For those who have a limited amount of money to invest, certain ETFs can be ideal. There are brokers who offer discounts, which can help these investors cut their trading fee costs. Instead of investing large amounts of money at one time, investors can invest small amounts at their leisure.
If you have tax concerns related to investing, ETFs are worth considering. That’s due to their tax advantages. One particular tax investors must contend with is the capital gains tax. Because of the way many ETFs are managed and redeemed, investors can reap fewer capital gains.
ETF investors also benefit from receiving dividend payouts, just like stockholders. They are typically paid out each quarter. The amounts are based on the percentage of shares you own in the ETF.
ETF investors know within moments how much they paid to buy shares and how much they received after selling. Fidelity points out a particular benefit of ETFs related to how they are traded.
It states:
The nearly instantaneous trading of ETF shares makes intraday management of a portfolio a snap. It is easy to move money between specific asset classes, such as stocks, bonds, or commodities. Investors can efficiently get their allocation into the investments they want in an hour and then change their allocation in the next hour. That is not generally recommended, but it can be done.
Disadvantages of ETFs
While ETF investing can have lower costs, overall, commissions can quickly add up. Investors usually have to pay a commission every time they buy or sell an ETF. As noted by Charles Schwab, a stockbroker, over time, those commissions can really add up and become cost prohibitive.
The firm also points out ETF disadvantages, as they relate to spreads. It states:
- On top of commissions, investors also pay the "spread" when buying or selling ETFs.
- The spread is the difference between the higher price you pay to acquire a security and the lower price at which you can sell it.
- Don’t forget: the wider the spread, the higher the cost.
Spread refers to the highest price a buyer (bid) is willing to pay for a share and the lowest price (ask) the seller is willing to accept.

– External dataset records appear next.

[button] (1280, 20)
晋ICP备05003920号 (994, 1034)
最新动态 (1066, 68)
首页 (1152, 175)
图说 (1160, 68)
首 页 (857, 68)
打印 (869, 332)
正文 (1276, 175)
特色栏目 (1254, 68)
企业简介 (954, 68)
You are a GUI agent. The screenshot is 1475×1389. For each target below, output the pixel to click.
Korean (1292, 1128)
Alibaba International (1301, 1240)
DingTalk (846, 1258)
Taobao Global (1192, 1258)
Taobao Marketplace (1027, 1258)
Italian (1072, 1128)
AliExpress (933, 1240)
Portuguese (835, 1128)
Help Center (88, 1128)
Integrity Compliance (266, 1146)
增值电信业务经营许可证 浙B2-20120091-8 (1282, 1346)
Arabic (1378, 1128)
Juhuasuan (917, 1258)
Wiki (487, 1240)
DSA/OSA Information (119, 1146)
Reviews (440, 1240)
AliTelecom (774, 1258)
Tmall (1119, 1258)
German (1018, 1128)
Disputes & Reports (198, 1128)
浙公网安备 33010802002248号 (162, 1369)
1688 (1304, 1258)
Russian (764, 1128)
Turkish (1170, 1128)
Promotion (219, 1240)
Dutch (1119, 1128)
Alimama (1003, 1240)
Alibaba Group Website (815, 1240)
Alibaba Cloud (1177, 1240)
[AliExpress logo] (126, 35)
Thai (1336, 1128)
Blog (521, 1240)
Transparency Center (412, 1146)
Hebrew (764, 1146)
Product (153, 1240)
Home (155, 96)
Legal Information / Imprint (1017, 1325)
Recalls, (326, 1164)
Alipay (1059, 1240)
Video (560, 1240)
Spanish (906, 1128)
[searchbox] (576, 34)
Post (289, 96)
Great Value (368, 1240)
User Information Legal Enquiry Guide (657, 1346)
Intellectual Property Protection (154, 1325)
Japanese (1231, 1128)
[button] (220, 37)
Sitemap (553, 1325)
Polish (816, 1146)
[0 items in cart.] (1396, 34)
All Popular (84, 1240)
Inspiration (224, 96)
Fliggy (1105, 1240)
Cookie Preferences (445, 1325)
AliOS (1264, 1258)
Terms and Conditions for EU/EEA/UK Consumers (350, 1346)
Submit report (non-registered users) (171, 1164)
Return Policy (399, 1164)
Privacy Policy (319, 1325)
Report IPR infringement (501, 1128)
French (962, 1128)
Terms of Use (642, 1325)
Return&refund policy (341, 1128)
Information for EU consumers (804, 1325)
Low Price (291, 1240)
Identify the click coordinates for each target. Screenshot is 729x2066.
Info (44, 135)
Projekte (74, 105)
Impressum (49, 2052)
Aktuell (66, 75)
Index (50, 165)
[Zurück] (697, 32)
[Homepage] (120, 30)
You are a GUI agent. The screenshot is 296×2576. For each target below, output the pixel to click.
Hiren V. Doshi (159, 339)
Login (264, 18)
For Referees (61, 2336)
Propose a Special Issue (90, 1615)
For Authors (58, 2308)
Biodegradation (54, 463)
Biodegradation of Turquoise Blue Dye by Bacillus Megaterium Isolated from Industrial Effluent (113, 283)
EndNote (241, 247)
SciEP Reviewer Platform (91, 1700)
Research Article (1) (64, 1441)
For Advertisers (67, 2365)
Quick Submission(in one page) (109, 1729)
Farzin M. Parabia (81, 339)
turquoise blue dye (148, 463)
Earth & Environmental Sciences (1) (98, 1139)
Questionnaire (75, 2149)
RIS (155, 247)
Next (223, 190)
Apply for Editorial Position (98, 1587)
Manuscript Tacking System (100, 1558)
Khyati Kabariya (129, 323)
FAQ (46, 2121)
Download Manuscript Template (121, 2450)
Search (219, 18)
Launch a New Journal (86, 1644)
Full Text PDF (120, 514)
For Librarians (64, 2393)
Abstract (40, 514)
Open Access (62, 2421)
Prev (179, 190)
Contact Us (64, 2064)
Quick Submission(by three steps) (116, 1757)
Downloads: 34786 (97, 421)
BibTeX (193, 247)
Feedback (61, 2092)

The amount of the spread varies from one ETF to another, and tends to be greater for ETFs with low trading volume, Charles Schwab points out.
Also, it may be difficult or impossible to make automatic investments or withdrawals.
Readying to Invest in an ETF
You won’t have a problem finding an ETF that’s suitable for you. Because there are at least 2,000 of them, your problem will be narrowing down your choices.
The best thing to do is to draw up a list that includes your priorities and search accordingly.
Here are some other things to consider:
- Make sure the ETF has a significant amount of interest. Look for those that have assets of at least $10 million.
- ETFs that are based on widely followed indices and a diverse range of sectors often perform better that are those based on niches, or less popular sectors.
- Review the ETF’s trading activity and trading volume. You don’t want to sink your money into a fund that lags in either because that could be a sign that it has liquidity problems.
Understand that liquidity is important if you want to sell any of the shares in the ETF you choose before it stops trading. Otherwise, you may have to wait until the liquidation process is completed, according to Investopedia.
ETFs versus Mutual Funds
When you hear about ETFs, mutual funds usually come up. That’s because there are so many similarities. However, there are some key differences you should understand before you choose one over the other.
Here’s a comparison chart that breaks down the similarities and differences:
Mutual funds have far more assets than ETFs largely because they are so popular among companies that offer retirement plans for their workers. U.S. equity mutual funds have around $6.7 trillion, compared with $1.7 trillion for ETFs, according to Morningstar. ETFs have been making considerable gains as more financial advisors recommend them.
Choosing between a mutual fund and an ETF boils down to being a sheer matter of choice. If the pros and cons of each are too overwhelming to make a decision, seek professional advice from a financial advisor.